§ Source material

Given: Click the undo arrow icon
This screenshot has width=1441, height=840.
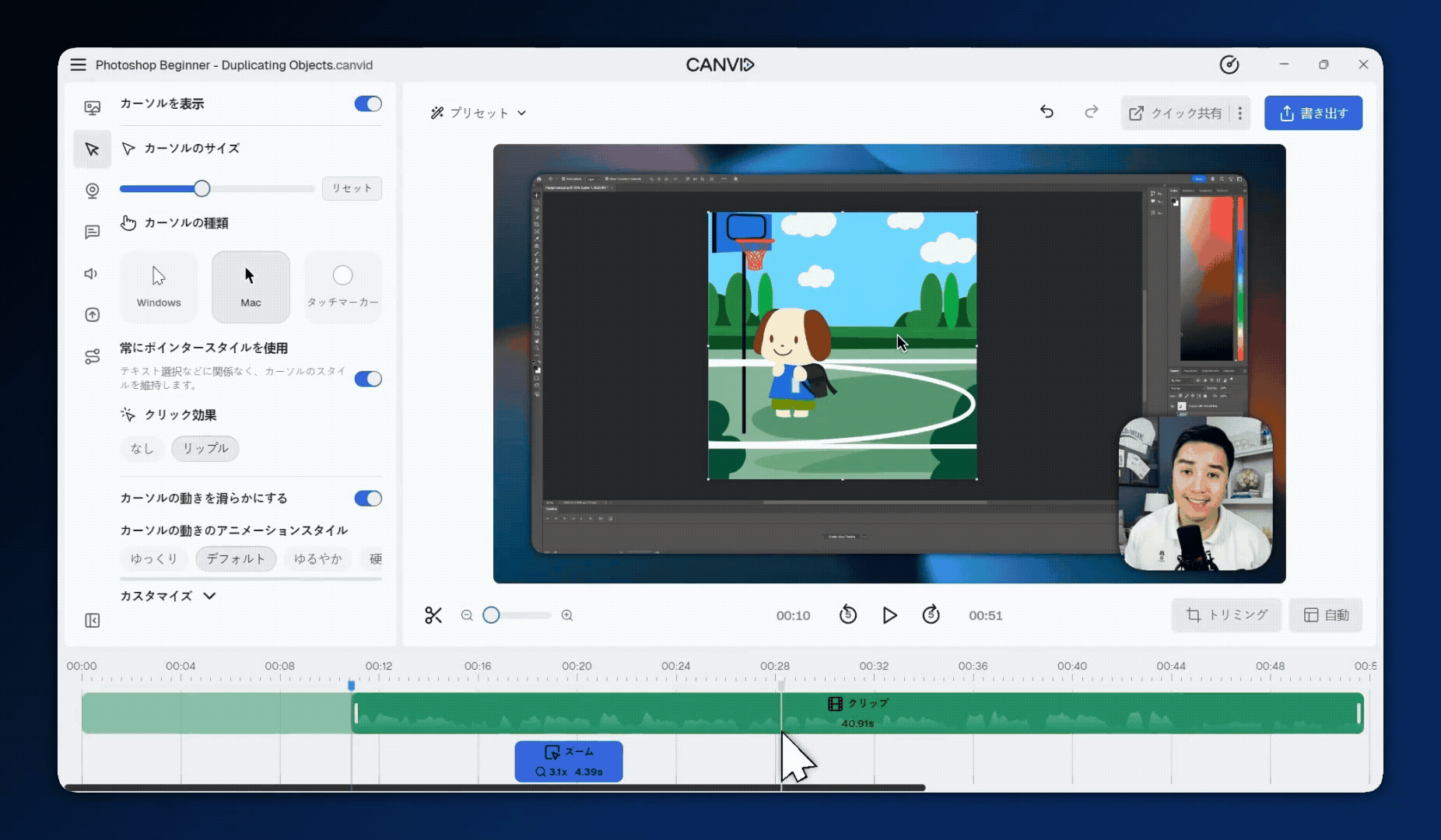Looking at the screenshot, I should 1047,112.
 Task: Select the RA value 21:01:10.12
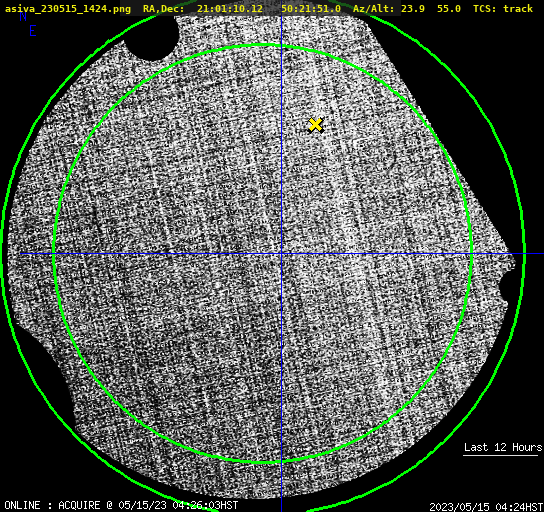[230, 8]
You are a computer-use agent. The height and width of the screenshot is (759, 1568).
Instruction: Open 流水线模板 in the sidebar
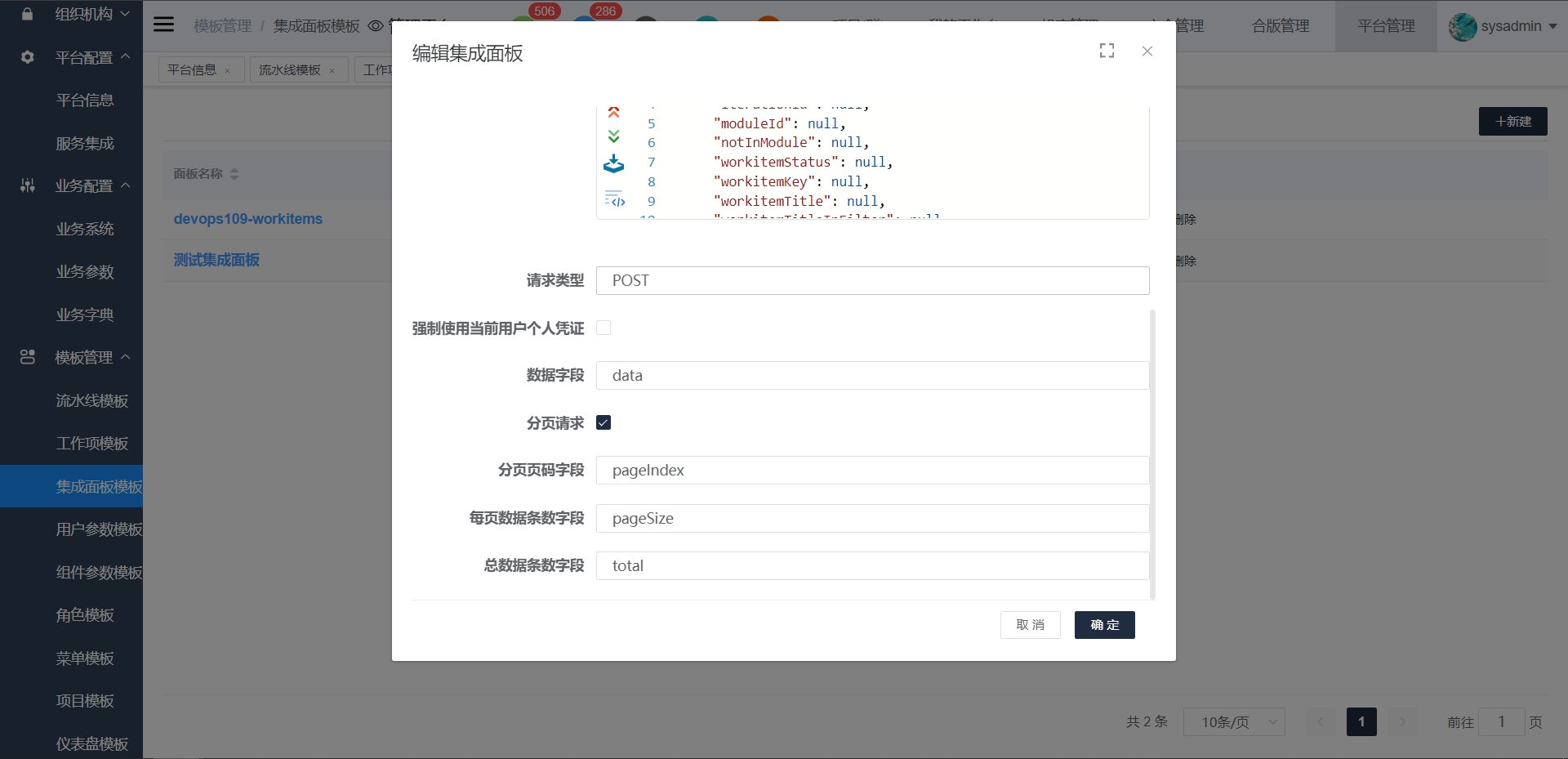pos(91,400)
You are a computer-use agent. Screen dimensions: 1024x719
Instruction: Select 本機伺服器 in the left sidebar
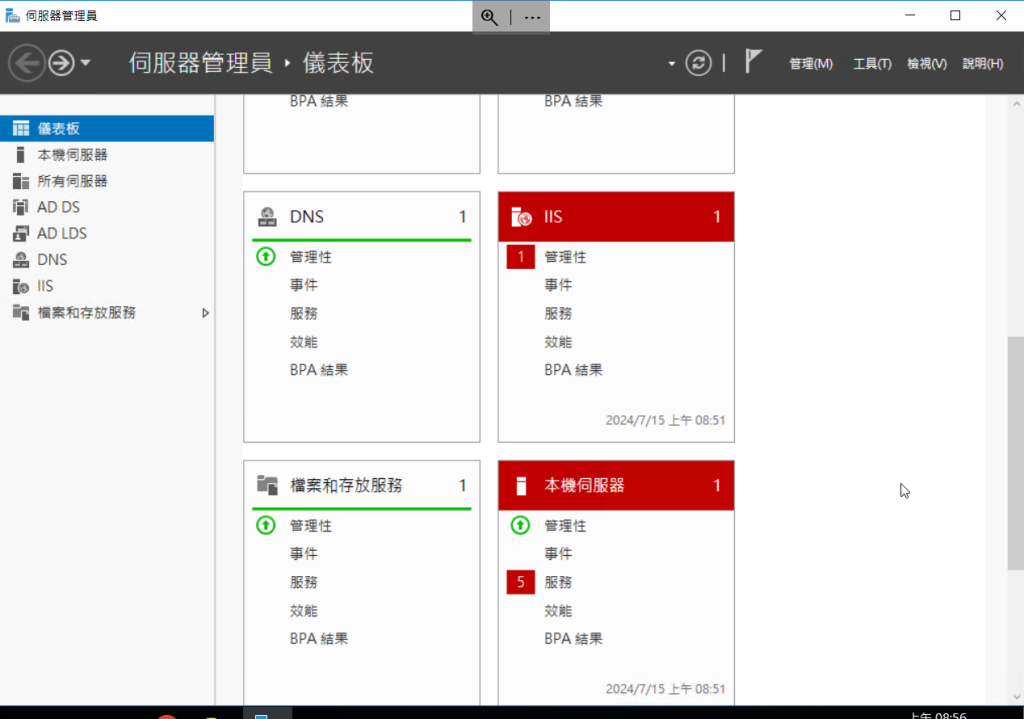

§ Directions
Write out exactly the lines from the line containing "Instruction: Open 流水线模板 in the sidebar" through the last line of the listing above, please, and leave out any pictures.

§ Solution to this exercise
Instruction: Open 流水线模板 in the sidebar
pos(91,400)
You are a computer-use agent. Screen dimensions: 1024x719
Instruction: Select 本機伺服器 in the left sidebar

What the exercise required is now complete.